My popular blog post on CPU, GPU and MIC Hardware Characteristics over Time has just received a major update, taking INTEL's Knights Landing and NVIDIA's Pascal architecture into account. Moreover, I added a comparison of FLOPs per clock cycle, which I want to discuss in slightly greater depth in this blog post.

When talking about parallelism, one frequently talks about the number of cores. 22 CPU cores in a high-end Xeon CPU sound like a lot, but are few compared to the thousands of processing units in a GPU. Relating each of these GPU processing units with a CPU core is, however, inappropriate: GPU multiprocessors operate batches of their processing units in a lock-step manner, so divergent code paths cannot be processed independently. NVIDIA calls these batches 'warps', whereas AMD calls them 'wave fronts'. Such batch-operation is, however, not specific to GPUs: With the introduction of AVX in CPUs, in particular AVX2 with many masked operations, one can achieve very similar execution behavior than on GPUs. Writing the necessary code with intrinsics is not straight-forward, but in some cases a compiler may be able to do the transformation for you. Therefore, this similarity of a 'thread' in a warp or wave front and an operand in a CPU vector register suggests to identify the two: Both can contribute one fused multiply-add operation per clock cycle. Thus, a direct comparison of parallel capabilities in CPUs and GPUs is obtained when looking at FLOPs per clock cycle, here for double precision arithmetic:

The number of FLOPs per clock cycle (unity for a purely sequential CPU) is in the tens for CPUs and in the hundreds for GPUs and Xeon Phi. Only parallelization and vectorization can leverage the full potential.
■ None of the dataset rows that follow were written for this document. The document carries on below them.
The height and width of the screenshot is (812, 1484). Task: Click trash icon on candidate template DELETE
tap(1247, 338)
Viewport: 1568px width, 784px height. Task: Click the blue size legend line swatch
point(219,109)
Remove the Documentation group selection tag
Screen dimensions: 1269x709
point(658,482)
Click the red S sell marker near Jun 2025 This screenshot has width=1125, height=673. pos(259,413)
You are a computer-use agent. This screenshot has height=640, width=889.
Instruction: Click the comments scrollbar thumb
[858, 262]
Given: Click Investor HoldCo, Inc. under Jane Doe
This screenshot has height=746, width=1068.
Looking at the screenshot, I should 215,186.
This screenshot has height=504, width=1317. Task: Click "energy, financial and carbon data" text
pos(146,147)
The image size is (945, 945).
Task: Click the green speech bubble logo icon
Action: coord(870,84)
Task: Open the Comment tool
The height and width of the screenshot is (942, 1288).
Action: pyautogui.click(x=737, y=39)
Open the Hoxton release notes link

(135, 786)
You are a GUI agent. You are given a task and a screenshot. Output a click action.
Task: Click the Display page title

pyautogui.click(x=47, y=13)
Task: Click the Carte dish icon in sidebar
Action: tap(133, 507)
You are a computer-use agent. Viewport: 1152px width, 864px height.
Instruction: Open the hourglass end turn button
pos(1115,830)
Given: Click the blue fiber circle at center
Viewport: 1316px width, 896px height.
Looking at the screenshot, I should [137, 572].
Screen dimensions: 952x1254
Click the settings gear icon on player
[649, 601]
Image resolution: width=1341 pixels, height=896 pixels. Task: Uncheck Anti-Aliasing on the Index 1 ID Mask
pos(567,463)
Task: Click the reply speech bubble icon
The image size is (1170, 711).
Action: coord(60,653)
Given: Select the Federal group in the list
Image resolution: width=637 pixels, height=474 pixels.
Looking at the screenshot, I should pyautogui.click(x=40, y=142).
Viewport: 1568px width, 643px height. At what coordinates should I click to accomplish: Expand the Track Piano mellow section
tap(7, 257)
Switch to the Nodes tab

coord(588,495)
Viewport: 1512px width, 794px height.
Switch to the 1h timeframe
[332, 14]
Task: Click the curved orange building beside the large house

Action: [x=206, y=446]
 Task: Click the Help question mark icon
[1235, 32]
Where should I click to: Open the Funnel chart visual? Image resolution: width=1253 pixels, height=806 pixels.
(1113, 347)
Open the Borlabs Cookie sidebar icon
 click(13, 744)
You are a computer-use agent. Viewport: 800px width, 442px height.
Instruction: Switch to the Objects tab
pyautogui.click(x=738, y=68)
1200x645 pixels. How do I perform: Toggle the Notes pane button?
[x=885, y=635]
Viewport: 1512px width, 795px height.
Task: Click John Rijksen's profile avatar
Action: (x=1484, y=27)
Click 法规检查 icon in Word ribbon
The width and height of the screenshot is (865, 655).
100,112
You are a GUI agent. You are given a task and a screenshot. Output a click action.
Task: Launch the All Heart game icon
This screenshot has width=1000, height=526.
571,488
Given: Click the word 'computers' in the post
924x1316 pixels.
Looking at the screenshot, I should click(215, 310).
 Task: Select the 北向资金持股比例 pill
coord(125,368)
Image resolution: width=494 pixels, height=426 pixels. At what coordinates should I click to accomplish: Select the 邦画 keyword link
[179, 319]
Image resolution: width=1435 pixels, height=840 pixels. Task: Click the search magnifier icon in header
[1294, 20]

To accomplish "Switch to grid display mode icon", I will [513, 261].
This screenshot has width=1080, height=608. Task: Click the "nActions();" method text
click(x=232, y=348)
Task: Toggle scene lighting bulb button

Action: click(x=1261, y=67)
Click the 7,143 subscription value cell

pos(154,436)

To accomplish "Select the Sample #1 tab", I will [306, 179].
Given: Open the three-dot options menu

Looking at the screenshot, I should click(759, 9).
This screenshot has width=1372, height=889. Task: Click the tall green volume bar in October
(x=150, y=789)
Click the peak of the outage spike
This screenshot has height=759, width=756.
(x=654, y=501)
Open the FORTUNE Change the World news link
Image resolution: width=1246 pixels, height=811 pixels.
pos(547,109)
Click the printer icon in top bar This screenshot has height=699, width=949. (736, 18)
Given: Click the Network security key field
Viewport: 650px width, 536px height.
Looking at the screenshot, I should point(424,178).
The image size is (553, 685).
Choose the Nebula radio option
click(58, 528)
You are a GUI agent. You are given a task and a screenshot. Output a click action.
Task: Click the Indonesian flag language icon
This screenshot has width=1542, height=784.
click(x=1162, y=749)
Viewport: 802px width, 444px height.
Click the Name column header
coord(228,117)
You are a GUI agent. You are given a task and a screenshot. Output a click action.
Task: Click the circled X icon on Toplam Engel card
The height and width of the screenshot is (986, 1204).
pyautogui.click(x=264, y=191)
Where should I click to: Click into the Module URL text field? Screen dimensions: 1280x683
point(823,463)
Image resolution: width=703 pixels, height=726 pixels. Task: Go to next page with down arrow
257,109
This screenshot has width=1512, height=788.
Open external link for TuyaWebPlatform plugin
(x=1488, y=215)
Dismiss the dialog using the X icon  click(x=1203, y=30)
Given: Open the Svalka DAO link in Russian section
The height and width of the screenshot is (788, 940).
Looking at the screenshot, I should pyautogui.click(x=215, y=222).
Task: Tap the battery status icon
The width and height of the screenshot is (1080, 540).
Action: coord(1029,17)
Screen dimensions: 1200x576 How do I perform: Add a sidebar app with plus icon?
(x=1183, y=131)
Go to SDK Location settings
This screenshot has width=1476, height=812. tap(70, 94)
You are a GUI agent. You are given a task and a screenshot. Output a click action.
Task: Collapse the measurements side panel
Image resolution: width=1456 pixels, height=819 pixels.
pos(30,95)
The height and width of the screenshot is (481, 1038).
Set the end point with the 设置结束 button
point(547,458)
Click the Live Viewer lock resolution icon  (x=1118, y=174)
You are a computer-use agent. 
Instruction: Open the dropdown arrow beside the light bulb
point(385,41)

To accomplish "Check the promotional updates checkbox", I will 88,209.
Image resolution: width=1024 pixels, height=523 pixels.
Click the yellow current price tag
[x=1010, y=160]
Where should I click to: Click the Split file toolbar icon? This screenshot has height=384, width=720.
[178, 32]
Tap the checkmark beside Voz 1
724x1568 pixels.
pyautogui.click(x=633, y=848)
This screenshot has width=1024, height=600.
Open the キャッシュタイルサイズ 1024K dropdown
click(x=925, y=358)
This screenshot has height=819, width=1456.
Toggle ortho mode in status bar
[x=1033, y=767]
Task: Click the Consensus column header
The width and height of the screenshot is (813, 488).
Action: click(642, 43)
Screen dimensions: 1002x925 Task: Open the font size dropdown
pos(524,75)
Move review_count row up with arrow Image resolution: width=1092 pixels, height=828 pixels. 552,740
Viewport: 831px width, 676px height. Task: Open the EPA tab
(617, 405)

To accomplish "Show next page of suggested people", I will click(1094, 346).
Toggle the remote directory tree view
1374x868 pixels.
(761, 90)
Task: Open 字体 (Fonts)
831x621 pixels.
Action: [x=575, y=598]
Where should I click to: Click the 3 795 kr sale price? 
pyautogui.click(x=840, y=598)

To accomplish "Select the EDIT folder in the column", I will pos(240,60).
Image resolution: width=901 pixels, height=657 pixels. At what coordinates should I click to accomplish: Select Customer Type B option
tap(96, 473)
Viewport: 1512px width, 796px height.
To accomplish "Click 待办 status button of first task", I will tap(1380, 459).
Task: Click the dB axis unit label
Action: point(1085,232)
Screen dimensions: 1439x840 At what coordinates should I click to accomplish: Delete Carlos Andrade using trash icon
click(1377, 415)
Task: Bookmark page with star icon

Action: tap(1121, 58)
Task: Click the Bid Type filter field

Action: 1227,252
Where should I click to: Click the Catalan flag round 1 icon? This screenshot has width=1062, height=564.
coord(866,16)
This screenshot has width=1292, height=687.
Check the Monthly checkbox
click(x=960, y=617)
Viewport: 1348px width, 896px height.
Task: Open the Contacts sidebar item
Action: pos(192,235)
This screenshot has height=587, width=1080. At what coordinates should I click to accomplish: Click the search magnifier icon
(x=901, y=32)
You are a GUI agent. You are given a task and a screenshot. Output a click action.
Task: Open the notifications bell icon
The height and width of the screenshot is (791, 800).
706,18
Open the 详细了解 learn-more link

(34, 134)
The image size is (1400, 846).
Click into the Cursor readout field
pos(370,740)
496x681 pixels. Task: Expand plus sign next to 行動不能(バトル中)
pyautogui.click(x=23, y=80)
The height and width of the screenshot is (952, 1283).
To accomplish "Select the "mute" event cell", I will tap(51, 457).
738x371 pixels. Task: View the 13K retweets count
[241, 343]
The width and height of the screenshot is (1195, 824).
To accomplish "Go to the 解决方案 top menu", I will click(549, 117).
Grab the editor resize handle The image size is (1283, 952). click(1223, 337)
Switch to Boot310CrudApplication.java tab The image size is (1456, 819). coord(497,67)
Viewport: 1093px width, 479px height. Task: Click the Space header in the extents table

The number of FLOPs per clock cycle (unity for a purely sequential CPU) is in the tens for CPUs and in the hundreds for GPUs and Xeon Phi. Only parallelization and vectorization can leverage the full potential.

For comparison: A single-core CPU with no vector units is able to provide only one (two in the case of fused multiply-add) FLOP per cycle. Thus, if you write sequential code with poor data layout and no vectorization opportunities, you only leverage a few percent of your compute resources - even on CPUs.

Comparing the data for GPUs and CPUs one finds that CPUs today offer as many FLOPs per cycle as GPUs in 2009 - but CPUs today have far higher clock speeds than GPUs in 2009. The upcoming Skylake Xeon CPUs are likely to increase the FLOPs per cycle by another factor of two. This will not only make Xeon CPUs even more similar to Xeon Phis, but will also reduce the gap to GPUs further.

Conclusions

From the hardware perspective it is getting harder to fuel CPU-vs-GPU discussions/flamewars; the compute architectures are getting more and more similar. In particular, I find it breath-taking to see more than 300 FLOPs per clock cycle in double precision on today's high-end CPUs. If only the memory bus were fast enough to supply all the operands from main memory...

This blog post is for calendar week 16 of my weekly blogging series for 2016.